GNU libc has much nicer (in the sense of much nicer interface
designs)  non-standard tsearch functions, but we've ignored
those to keep to the official Single Unix Specification
standard interfaces.

Libdwarf Namespace
-----------------

In libdwarf we are careful to name things visible to callers
(and in libdwarf.h) starting with with dwarf (for public stuff)
or _dwarf (for functions in the library not intended for
public use.  Structs begin with Dwarf.  Macros begin with DW
(dwarf.h is full of those!).



Memory allocation
-----------------

In general, be wary of performing any arithmetic operations
in an argument to malloc.  You should explicitly check for
integer overflow yourself in any more complex situations.

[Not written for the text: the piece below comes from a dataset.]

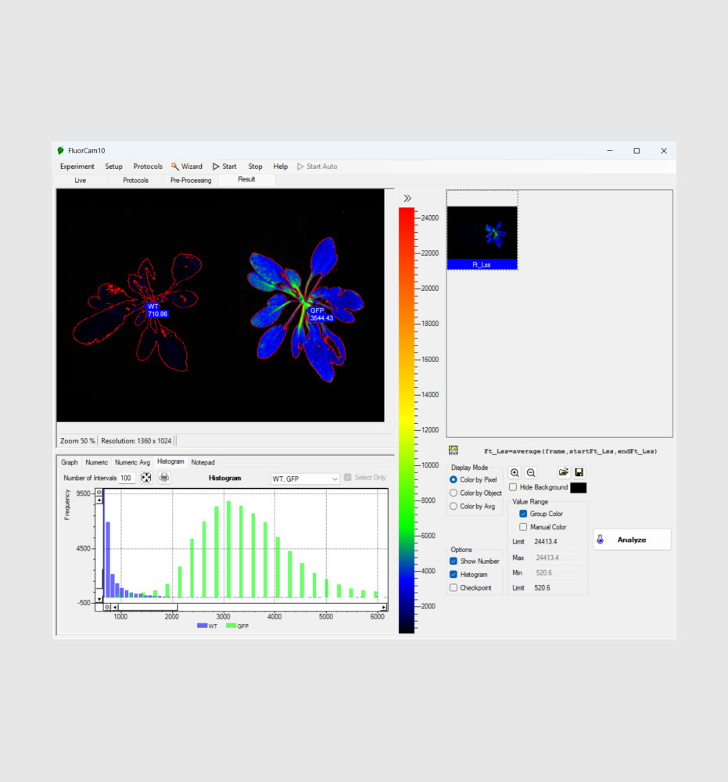The width and height of the screenshot is (728, 782).
Task: Click the formula icon beside Ft_Lss equation
Action: pyautogui.click(x=453, y=450)
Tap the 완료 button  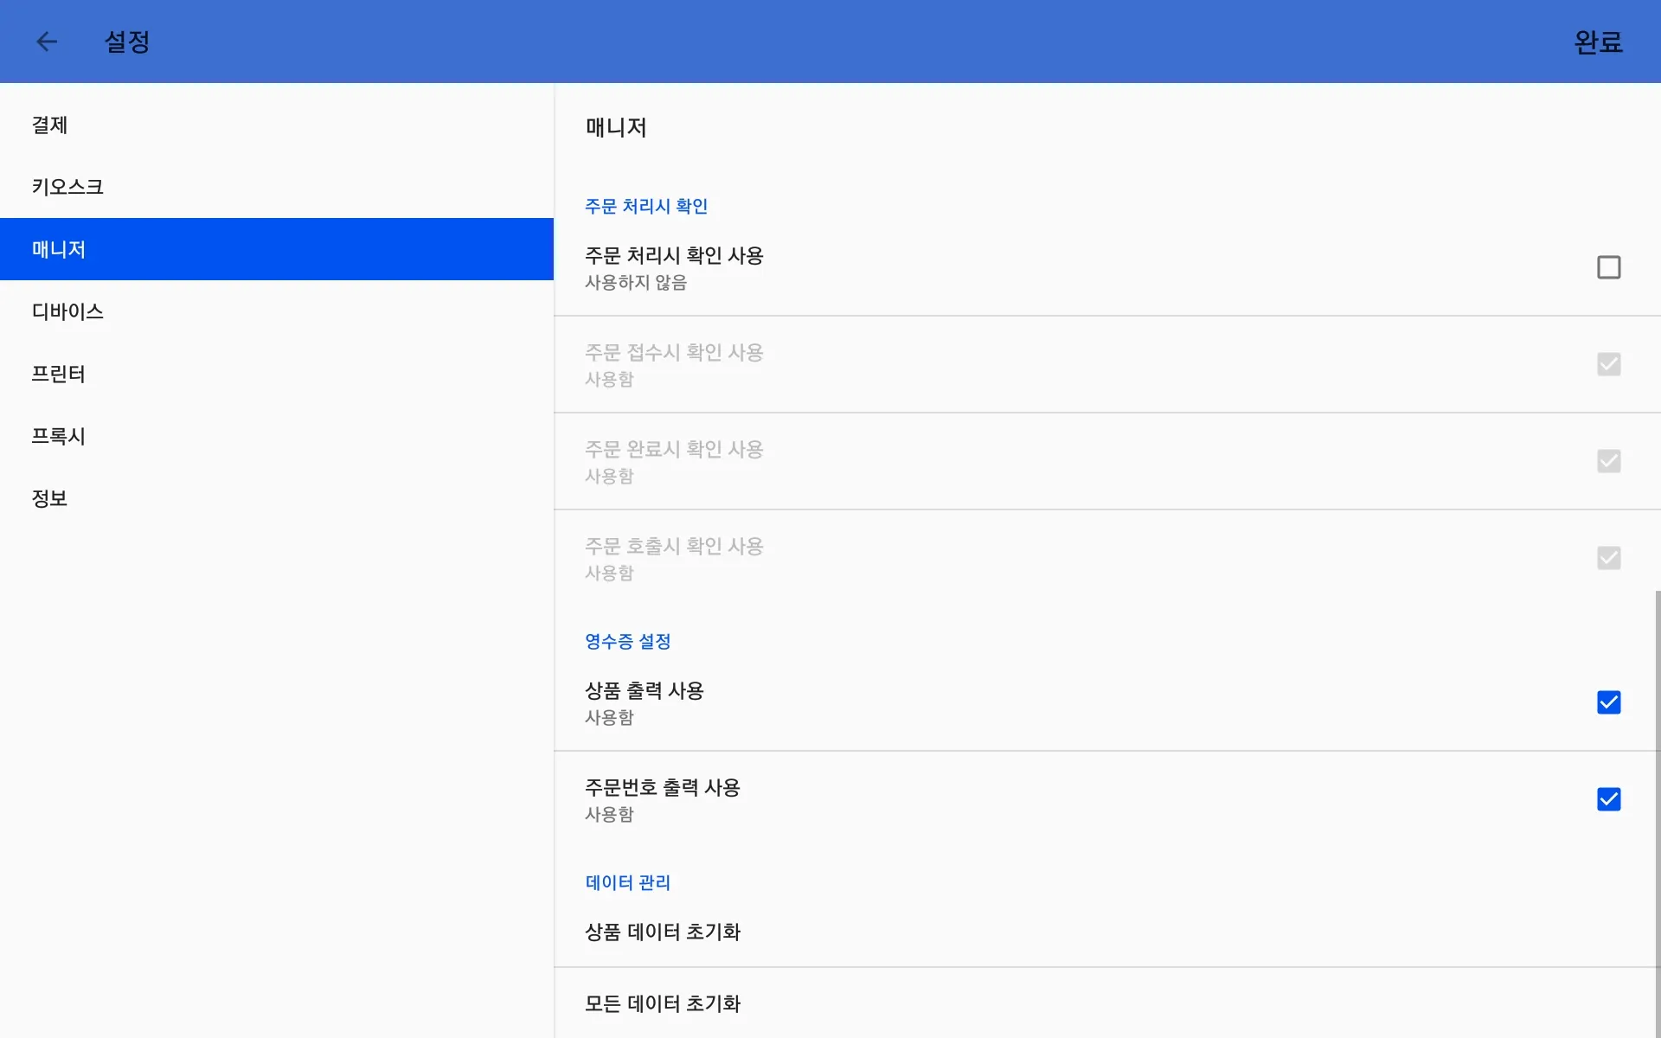pyautogui.click(x=1597, y=42)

In libdwarf most allocations use _dwarf_alloc() instead of
malloc.  And the tables of valid types (which are predefined
in libdwarf) allow for constructor/destructor functions.
The _dwarf_alloc() code keeps a record of what is allocated
so a careless user can simply call dwarf_finish() at the end
and all the allocated data will be freed that was not already
freed via  user calls to dwarf_dealloc().

Checking For Overflow
---------------------

Libdwarf and dwarfdump are often dealing with offsets and
indexes read from disk object files and all such should be
checked before use.  That approach means that dwarfdump (and
libdwarf callers in general) need not check the things that
libdwarf has returned (at least those libdwarf could check).

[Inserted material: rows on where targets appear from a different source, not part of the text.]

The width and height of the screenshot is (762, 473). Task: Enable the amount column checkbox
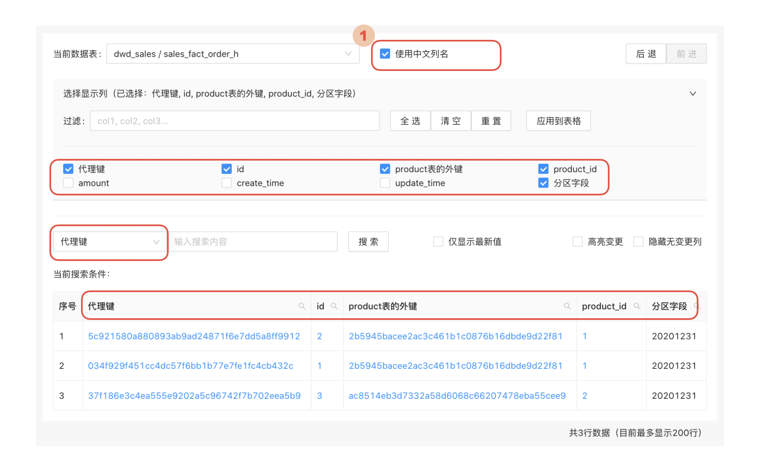pos(68,183)
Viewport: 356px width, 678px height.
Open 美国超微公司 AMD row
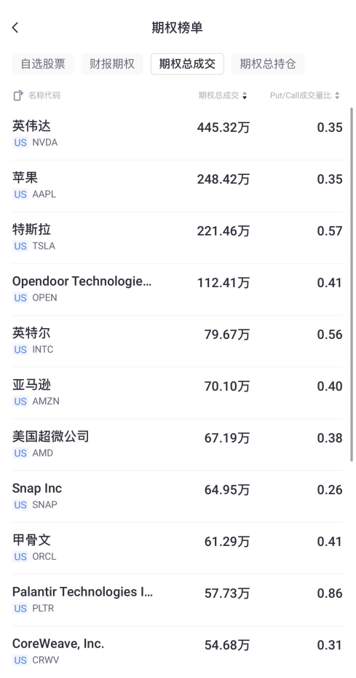click(178, 445)
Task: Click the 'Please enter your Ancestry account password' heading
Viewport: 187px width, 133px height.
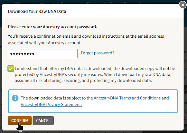Action: click(53, 27)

When it is possible that  X +Y might overflow make every effort
to check X an Y independently before attempting an addition.
If you are confident X and Y are sensible (given available data
like section sizes) you can add them and then determine if
the sum (say an offset) is still within the relevant section
or data-item usable range.

There are many libdwarf-internal functions to read data from
an object, and all of them require an end-pointer argument
so the code can easly check for corrupt object-file or DWARF
values without duplicating the error-code-setting.

Dwarfdump Flags Data
---------------------

Dwarfdump has a large number of options and nearly all  the
option  values are recorded as fields in a single global
structure  glflags (see dwarfdump.c).  Option data not in that
structure should be moved into it, in general. This makes
it much simpler to find instances using flags and to know,
reading dwarfdump source, when flags are being referred to..

The text in this document (not the examples!)  was formatted
with the vi command "!}fmt -64"...without the quotes.